The research performed by Prof. Shamir’s team reveals, on a small scale, the potentially catastrophic vulnerability of IoT networks. With billions of IoT devices expected to be installed within the next few years—particularly in densely populated cities—a worm uploaded to a single bulb has the potential to spread explosively over large areas in a kind of nuclear chain reaction, provided that the density of compatible IoT devices exceeds a certain critical mass. By taking control of such networks, cyber criminals could turn all the city lights on or off, permanently disable them, or exploit them in a massive denial-of-service attack against WiFi communication. From crashing specific websites to compromising communication systems to disabling networks that are vital to national security, the implications are enormous.

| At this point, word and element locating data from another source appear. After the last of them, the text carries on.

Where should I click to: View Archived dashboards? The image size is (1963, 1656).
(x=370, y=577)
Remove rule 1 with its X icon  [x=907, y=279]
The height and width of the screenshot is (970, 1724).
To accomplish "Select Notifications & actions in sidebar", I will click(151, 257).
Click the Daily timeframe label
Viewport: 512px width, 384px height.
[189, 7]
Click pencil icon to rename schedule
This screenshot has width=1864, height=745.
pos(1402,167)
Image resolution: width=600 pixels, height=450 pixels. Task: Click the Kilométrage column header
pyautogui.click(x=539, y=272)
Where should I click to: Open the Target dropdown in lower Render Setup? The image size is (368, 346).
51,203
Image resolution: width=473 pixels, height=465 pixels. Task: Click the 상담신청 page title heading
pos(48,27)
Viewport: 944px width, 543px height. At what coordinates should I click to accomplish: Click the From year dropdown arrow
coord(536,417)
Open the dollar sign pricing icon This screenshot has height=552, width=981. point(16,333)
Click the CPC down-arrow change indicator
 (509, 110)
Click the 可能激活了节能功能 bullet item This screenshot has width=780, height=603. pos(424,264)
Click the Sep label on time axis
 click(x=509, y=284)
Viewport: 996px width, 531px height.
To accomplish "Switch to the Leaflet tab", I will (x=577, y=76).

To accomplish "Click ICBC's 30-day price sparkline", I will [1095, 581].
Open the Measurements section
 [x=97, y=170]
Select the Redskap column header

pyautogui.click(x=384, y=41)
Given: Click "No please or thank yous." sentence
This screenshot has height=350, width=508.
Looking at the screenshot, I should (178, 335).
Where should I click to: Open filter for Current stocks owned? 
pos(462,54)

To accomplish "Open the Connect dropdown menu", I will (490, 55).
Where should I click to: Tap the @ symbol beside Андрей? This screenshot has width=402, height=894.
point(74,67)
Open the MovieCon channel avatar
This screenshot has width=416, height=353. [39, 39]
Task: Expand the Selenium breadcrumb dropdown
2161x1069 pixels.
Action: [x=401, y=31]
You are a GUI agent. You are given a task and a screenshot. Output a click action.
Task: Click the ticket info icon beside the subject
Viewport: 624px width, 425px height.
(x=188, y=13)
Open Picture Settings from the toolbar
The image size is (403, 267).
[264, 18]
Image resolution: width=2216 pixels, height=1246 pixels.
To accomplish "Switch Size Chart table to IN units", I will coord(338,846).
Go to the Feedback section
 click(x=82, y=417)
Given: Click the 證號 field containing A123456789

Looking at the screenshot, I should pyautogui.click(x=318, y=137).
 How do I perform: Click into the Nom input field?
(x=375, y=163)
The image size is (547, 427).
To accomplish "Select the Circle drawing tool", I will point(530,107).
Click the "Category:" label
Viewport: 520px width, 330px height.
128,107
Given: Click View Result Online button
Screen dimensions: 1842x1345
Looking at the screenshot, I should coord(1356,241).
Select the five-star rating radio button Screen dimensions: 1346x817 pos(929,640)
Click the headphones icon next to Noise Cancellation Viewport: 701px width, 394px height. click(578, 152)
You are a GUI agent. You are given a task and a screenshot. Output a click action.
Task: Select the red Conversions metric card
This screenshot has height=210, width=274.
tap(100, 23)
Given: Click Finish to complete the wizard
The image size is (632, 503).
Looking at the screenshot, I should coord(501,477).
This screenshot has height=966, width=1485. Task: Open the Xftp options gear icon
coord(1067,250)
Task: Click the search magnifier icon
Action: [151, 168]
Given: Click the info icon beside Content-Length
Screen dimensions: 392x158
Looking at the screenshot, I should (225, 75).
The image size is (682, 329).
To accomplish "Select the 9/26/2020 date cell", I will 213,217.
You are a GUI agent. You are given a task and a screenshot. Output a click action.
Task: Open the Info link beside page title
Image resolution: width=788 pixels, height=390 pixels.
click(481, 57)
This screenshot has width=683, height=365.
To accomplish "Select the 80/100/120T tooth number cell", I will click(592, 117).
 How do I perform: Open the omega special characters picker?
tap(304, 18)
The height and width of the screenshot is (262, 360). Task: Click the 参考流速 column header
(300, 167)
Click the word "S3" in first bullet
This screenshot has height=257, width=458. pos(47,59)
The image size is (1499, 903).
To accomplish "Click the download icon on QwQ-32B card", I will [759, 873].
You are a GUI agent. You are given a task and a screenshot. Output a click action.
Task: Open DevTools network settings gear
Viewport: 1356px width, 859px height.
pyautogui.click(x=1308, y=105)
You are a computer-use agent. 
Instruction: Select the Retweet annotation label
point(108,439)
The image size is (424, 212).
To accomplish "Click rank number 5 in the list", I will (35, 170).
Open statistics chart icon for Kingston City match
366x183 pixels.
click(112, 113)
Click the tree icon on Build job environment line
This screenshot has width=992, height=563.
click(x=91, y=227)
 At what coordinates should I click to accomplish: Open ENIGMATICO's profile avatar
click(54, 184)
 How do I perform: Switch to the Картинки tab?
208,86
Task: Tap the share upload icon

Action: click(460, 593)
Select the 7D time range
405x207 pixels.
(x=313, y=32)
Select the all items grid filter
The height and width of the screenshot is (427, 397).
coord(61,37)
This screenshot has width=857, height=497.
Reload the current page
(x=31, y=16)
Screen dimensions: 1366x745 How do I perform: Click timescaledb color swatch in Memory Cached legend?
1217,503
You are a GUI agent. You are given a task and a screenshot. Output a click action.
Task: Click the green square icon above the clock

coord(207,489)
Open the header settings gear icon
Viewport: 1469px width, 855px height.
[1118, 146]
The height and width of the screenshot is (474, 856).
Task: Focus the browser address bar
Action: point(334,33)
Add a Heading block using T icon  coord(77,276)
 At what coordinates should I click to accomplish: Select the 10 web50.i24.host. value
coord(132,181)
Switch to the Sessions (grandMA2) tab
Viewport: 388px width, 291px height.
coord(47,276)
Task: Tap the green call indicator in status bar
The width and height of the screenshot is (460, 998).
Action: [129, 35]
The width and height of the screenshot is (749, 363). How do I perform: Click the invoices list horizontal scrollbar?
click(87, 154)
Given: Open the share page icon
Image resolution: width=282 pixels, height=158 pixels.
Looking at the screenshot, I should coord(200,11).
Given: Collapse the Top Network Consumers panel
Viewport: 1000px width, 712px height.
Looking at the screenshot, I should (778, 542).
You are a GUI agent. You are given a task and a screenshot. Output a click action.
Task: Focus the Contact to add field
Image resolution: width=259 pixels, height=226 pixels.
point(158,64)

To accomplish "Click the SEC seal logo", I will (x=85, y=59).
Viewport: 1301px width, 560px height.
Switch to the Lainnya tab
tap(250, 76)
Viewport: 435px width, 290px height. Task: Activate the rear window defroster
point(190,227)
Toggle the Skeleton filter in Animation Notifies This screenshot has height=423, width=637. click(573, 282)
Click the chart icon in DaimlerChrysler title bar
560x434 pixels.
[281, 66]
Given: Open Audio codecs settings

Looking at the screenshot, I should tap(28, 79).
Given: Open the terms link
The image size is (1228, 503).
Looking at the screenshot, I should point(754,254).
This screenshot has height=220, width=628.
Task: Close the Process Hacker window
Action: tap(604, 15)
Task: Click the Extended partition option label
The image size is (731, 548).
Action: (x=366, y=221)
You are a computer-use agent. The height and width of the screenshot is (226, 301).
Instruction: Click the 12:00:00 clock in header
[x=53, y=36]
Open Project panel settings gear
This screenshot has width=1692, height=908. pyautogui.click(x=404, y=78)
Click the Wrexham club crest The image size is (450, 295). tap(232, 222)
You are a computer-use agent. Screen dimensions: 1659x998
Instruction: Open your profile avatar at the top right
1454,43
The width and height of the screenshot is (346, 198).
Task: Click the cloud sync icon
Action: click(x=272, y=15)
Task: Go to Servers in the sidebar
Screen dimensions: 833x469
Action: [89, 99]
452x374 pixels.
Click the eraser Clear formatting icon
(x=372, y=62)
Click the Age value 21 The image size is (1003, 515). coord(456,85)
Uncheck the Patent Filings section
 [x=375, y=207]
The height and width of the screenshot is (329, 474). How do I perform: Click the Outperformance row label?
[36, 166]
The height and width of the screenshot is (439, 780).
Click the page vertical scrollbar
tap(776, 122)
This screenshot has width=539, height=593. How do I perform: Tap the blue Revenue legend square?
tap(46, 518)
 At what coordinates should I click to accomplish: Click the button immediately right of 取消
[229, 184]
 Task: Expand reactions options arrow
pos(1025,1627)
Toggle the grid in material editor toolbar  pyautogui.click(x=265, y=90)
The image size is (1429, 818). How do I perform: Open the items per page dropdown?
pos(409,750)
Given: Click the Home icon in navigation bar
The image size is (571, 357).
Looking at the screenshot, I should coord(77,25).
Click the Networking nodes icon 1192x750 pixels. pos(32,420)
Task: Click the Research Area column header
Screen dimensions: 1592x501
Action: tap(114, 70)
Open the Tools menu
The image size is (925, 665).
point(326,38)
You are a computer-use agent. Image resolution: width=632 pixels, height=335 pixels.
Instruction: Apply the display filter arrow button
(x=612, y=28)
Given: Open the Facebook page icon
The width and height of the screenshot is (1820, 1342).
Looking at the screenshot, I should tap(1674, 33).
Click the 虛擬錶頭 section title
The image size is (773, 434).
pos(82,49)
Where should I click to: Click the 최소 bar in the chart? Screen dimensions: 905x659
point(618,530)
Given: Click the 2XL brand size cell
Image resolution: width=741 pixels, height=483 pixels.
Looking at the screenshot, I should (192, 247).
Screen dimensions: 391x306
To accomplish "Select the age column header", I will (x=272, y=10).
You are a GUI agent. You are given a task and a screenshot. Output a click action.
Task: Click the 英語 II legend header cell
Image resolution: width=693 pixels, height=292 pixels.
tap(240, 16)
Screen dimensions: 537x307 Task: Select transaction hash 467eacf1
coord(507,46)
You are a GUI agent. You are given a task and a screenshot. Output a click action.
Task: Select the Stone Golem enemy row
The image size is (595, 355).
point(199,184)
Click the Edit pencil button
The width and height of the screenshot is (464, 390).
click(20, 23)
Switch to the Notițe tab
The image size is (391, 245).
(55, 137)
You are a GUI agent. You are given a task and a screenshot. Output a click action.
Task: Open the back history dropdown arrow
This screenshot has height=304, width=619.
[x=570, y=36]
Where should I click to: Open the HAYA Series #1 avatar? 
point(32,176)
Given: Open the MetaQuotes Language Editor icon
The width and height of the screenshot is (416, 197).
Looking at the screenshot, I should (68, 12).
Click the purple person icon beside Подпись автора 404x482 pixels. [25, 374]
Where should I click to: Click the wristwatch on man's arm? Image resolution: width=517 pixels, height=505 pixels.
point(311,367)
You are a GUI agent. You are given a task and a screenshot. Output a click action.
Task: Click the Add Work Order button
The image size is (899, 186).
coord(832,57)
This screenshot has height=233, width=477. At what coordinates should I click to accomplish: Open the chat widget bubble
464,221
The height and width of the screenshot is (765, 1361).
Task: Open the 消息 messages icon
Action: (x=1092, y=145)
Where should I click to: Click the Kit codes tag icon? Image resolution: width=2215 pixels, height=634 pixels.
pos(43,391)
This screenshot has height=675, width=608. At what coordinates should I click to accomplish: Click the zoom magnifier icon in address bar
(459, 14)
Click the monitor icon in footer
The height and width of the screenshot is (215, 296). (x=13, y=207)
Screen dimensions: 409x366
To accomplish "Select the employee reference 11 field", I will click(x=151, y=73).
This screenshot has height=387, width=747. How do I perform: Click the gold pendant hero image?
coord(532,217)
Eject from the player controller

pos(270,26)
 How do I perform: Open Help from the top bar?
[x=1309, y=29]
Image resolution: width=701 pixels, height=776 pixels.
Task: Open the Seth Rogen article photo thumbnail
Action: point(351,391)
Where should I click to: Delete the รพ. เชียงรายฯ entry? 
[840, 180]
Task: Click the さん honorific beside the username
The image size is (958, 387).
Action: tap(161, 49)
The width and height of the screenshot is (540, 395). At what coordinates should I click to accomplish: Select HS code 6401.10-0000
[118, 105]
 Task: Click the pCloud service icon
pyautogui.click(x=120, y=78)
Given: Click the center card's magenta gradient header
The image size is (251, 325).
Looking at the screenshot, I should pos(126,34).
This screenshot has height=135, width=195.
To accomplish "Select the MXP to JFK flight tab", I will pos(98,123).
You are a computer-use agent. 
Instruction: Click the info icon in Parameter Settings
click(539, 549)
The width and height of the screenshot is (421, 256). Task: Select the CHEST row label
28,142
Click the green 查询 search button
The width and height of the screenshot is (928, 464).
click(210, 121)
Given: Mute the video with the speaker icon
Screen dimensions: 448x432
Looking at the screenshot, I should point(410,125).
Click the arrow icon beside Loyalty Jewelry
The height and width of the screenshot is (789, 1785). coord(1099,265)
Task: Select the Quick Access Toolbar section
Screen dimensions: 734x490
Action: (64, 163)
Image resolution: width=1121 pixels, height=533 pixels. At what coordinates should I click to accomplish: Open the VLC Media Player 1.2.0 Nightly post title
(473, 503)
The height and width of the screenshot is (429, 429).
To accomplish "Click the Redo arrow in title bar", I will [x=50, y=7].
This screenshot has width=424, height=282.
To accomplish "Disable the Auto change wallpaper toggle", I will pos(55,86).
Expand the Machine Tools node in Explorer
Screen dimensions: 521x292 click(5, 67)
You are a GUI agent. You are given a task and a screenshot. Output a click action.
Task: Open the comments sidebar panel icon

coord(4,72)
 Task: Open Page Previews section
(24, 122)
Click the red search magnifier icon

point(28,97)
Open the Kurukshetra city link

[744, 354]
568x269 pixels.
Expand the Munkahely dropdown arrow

According to Ronen, the study reveals a systemic flaw in the way new cyber-security protocols are produced and disseminated. “ZigBee was designed by an alliance of international corporations, and standardized as part of a closed process that does not solicit input from outside security experts,” he says. “In the future, security protocols should be developed in a more open environment so that professionals can weigh in, and fix vulnerabilities before they find their way into consumer products.”

http://www.nytimes.com/2016/11/03/technology/why-light-bulbs-may-be-the-next-hacker-target.html?_r=0

 

Prof. Adi Shamir is funded by the Microsoft Corporation. He is the incumbent of the Paul & Marlene Borman Professorial Chair of Applied Mathematics.